__REQUISITOS DO EXERCÍCIO__. Extraia dos registros cada linha em que aparece a palavra "Where".

════════

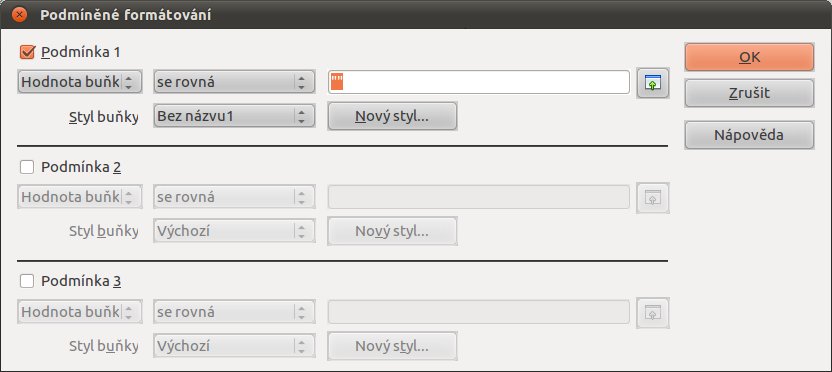832x372 pixels.
Task: Click the value field under Podmínka 3
Action: 479,312
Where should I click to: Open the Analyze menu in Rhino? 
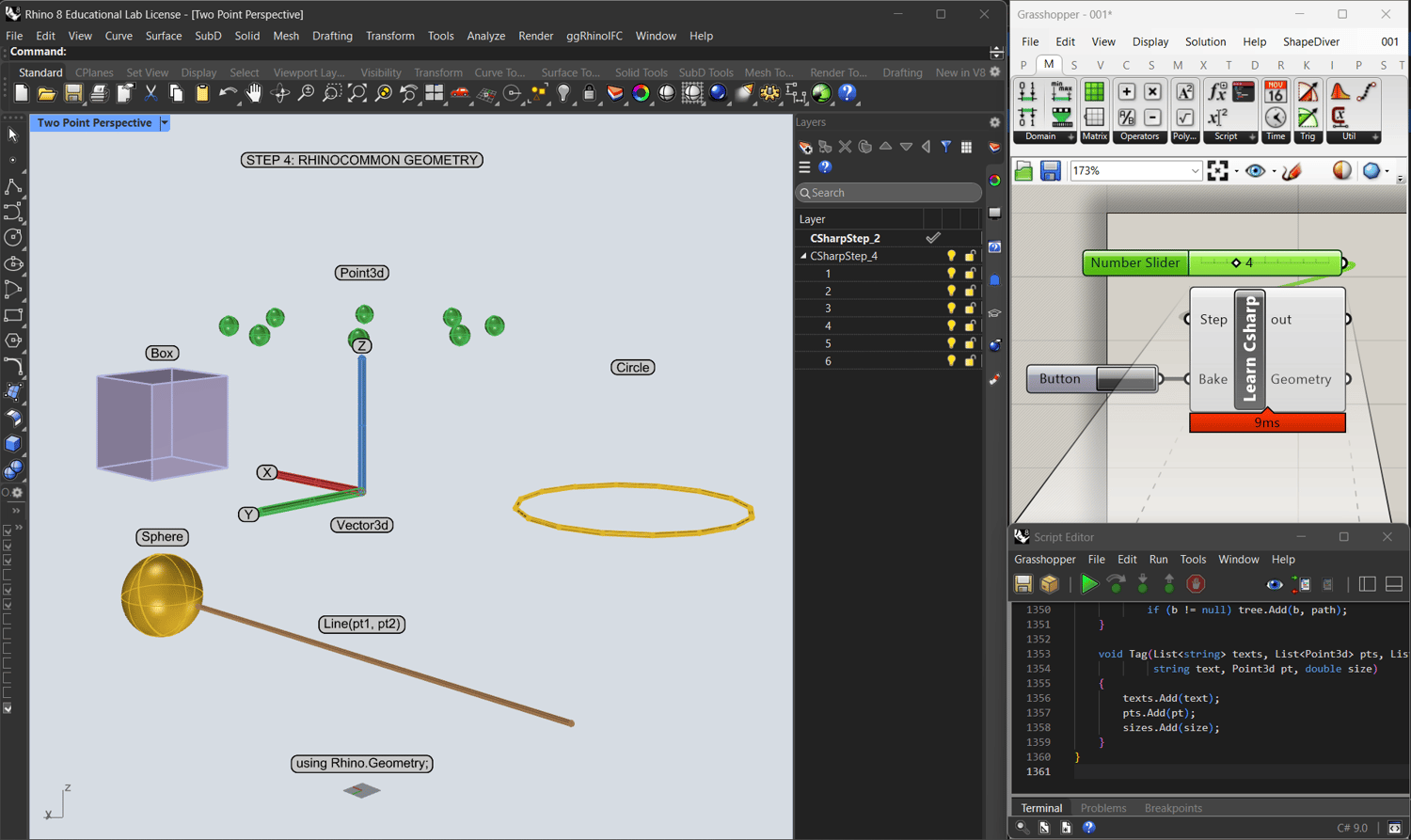[485, 36]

════════

__RESPOSTA ESCRITA__.
Where should I click to: Open the Analyze menu in Rhino? 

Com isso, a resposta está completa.